The Obama administration’s commitment to doubling U.S. exports in five years is woefully inadequate: it aims to create 2,000,000 American jobs when 22,000,000 are needed. That’s the criticism of by a former CEO, Leo Hindery, writing a guest editorial in the current issue of Manufacturing & Technology News.

A major problem with this export-reliant pledge, says Hindrey, is President Obama’s plan to ratify three free trade agreements negotiated by President Bush – with South Korea, Panama, and Colombia. All “are very poorly negotiated and will cause even more American jobs to be lost overseas.”

He singles out the South Korea FTA as “simply awful,” so much so that, if approved without major changes, “the Obama administration will be giving a major unwarranted victory to America’s multinational corporations and Korean workers at the expense of America’s workers.”

Korean negotiators bested the United States in 2007 and later negotiations, according to Hindery, “especially in automobiles, where the FTA would lock in Hyundai Motor Corp.’s dominance of the South Korean market while locking out American manufactured vehicles, and in beef, where the U.S. would largely be excluded from exporting all but young carcasses.”

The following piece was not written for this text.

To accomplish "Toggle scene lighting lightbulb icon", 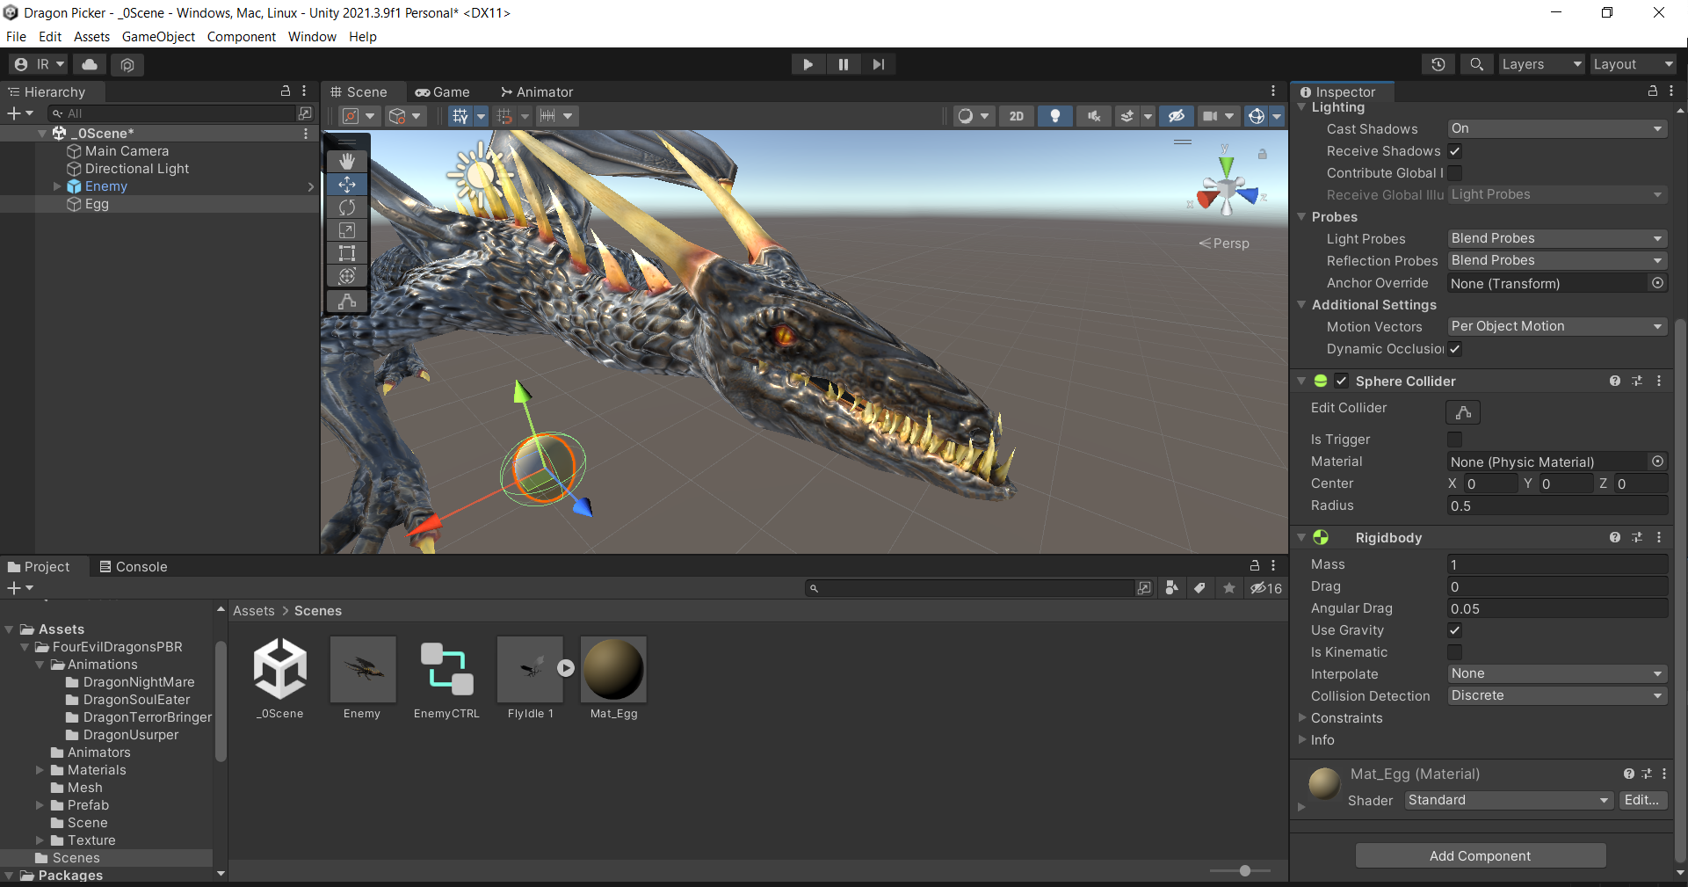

In Hindery’s view, President Obama must undertake a series of initiatives in addition to radically amending the three pending FTAs:

-- Decide that job creation is the number-one object of his administration’s economic policy, with domestic manufacturing as the top priority.

-- Line up his entire administration behind that policy. At present, some top officials voice positions that are “complete BS.”

-- Especially level the trade playing field between U.S. and China.

-- Emphasize the primary (not secondary) role of “big business” in creating the bulk of the millions of new jobs, and stop fixating on the ability of small business to do so.

Hindery is the former CEO of Tele-Communications Inc. (TCI) and chairs the U.S. Economy/Smart Globalization Initiative of the New America Foundation.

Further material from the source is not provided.